# Parts of the exercise
1) Retype the article about the hospital photographs, starting with "The images were" and going on through "by the virus.".
2) In one to three sentences, explain why, according to the article about the hospital photographs, the doctor took the pictures on the COVID wards.

# Passage
####
Photos unveiled documenting the NHS frontline's coronavirus experiences
By Kris Jepson
Exclusive: ITV News Tyne Tees has been given exclusive access to a collection of photographs taken at The James Cook University Hospital in Middlesbrough during the peak of the Coronavirus pandemic.
The images were captured on the COVID wards at the height of the crisis by a doctor who wants it to be a permanent memory for the staff, patients and families impacted by the virus.
Dr Matthew Jones, an acute medicine doctor, told ITV News: "I think for the staff, I hope that it will offer them a way to create a sort of positive, emotional memory, which will help them sustain their sort of morale over the difficult weeks, months, years ahead."
Watch @krisjepson's exclusive report here:
For more than three months, staff at the South Tees Hospitals NHS Foundation Trust have been treating patients who were seriously ill with COVID-19.
####
# Information given
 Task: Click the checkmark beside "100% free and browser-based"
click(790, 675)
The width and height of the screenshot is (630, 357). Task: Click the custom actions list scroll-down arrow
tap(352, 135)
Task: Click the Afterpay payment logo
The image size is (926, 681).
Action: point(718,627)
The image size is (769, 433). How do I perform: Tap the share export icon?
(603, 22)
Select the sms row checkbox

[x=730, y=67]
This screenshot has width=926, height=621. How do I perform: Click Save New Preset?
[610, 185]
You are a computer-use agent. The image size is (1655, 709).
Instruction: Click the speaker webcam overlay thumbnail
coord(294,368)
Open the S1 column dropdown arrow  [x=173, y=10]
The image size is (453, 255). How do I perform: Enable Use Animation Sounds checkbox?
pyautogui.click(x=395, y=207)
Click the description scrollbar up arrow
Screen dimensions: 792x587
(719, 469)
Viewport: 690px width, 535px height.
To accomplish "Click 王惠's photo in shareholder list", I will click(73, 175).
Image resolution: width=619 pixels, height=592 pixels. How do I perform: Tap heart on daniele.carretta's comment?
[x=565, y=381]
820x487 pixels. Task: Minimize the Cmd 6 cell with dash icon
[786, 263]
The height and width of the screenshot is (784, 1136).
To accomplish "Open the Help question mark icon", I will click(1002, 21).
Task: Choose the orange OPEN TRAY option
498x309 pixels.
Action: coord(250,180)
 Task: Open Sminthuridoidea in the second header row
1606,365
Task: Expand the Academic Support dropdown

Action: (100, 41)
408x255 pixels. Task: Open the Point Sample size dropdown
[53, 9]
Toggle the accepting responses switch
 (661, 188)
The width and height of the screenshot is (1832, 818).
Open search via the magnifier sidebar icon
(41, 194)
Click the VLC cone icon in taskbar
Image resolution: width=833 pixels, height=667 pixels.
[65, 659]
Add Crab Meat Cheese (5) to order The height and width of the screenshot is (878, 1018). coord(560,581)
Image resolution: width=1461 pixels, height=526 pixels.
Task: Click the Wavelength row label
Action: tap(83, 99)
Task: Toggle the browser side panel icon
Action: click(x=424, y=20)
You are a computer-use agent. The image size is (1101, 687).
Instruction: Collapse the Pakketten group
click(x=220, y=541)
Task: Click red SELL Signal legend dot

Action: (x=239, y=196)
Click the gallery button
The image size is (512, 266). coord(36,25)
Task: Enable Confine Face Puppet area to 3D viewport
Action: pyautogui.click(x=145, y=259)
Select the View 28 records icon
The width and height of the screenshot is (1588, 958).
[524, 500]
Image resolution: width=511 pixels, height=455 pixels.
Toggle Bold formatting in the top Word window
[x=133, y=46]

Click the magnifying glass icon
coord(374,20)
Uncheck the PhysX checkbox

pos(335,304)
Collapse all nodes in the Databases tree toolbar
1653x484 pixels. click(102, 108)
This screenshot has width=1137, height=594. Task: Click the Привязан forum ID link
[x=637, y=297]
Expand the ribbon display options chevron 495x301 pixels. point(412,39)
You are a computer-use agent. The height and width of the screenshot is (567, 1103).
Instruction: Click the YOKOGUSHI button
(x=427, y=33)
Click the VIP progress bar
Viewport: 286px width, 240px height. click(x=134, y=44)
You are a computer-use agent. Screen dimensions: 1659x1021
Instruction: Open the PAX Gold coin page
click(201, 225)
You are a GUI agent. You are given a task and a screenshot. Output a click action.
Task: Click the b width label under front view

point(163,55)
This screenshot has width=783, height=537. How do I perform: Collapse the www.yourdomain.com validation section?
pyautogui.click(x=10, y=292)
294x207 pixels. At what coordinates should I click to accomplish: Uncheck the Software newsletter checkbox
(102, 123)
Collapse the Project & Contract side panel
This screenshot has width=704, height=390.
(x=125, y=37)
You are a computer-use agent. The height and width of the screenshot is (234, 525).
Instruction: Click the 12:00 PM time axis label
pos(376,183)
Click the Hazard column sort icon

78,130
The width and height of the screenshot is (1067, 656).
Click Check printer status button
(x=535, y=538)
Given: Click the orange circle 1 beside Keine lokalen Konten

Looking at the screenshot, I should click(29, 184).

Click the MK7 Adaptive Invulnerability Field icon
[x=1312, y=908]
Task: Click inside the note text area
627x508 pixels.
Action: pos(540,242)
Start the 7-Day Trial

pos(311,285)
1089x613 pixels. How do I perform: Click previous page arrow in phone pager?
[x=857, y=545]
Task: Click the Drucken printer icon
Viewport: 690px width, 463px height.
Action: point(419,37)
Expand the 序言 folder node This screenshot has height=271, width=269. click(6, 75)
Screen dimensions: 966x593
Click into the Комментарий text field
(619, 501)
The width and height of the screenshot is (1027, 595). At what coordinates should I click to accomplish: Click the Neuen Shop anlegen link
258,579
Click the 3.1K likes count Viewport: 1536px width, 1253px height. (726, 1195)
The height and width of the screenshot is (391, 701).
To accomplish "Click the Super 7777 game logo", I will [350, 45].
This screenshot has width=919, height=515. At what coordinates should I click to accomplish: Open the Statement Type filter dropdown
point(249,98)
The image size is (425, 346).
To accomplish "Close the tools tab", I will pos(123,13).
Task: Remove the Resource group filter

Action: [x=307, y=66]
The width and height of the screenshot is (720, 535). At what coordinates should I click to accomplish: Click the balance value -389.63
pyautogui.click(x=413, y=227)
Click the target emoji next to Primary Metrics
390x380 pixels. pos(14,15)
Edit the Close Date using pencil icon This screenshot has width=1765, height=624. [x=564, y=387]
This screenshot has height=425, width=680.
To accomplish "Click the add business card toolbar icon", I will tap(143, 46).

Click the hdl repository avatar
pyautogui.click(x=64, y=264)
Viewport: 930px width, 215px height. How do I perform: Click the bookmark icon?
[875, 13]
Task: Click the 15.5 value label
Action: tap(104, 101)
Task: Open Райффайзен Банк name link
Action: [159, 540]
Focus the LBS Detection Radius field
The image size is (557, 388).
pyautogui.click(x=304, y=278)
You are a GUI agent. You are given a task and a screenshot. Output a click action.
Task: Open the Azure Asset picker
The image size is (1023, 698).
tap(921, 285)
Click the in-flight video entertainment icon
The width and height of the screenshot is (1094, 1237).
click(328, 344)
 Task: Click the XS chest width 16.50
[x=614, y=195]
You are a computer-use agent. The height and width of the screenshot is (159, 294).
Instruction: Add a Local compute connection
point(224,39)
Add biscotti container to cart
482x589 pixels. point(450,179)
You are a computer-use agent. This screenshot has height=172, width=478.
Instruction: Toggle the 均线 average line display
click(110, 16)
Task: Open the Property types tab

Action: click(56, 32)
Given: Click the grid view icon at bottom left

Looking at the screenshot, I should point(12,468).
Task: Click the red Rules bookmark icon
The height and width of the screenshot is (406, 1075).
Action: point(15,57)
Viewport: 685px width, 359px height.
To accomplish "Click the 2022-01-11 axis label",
####
# Solutions to the problems
1)
The images were captured on the COVID wards at the height of the crisis by a doctor who wants it to be a permanent memory for the staff, patients and families impacted by the virus.

2) Dr Matthew Jones wanted the photographs to be a permanent memory for the staff, patients and families affected by the virus. He hopes they will give staff a positive, emotional memory that helps sustain their morale over the difficult weeks, months and years ahead.